Missio Seminary is an interdenominational Evangelical Christian seminary in Philadelphia, Pennsylvania. The seminary was previously known as Biblical Theological Seminary but changed to its current name in 2018. It is located on the site of Franklin Music Hall, formerly the Electric Factory.

History

Missio Seminary was founded in 1971 as the Biblical School of Theology by Jack W. Murray, president of Bible Evangelism, Inc., and founder of the now-closed Clearwater Christian College, and Allan A. MacRae, a former president of Faith Theological Seminary, who served as the seminary's first president.  The former E.B. Laudenslager public school in Hatfield, Pennsylvania, was renovated to house the new school. In 1978 the name was changed to Biblical Theological Seminary.

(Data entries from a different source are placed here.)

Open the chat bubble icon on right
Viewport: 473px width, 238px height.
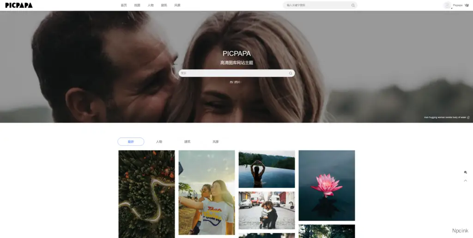pos(465,172)

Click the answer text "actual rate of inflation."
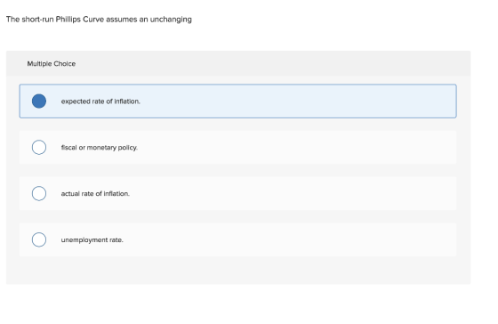[x=95, y=194]
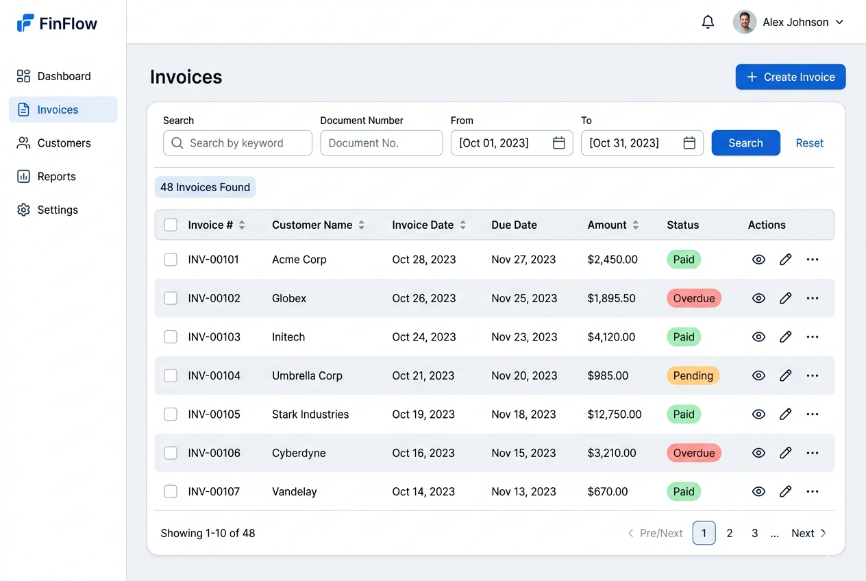Click the Create Invoice button
The height and width of the screenshot is (581, 866).
[790, 77]
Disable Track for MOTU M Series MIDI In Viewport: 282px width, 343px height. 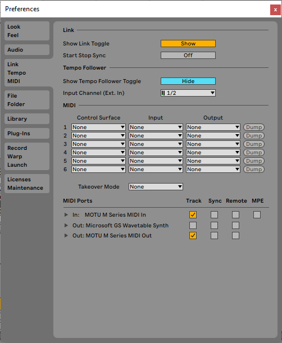click(x=193, y=215)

Frank A. James III was inaugurated as Biblical's fourth president in 2013. James previously served as provost of Gordon-Conwell Theological Seminary and president of Reformed Theological Seminary.

Academics
The seminary received regional accreditation from the Middle States Association of Colleges and Schools in 1990 and from the Association of Theological Schools in the United States and Canada in 1996.

The seminary offers the Master of Arts (MA), Master of Divinity (M.Div.), Master of Theology (Th.M.), and Doctor of Ministry (D.Min.) degrees. Certificate programs are also offered, as well as online courses.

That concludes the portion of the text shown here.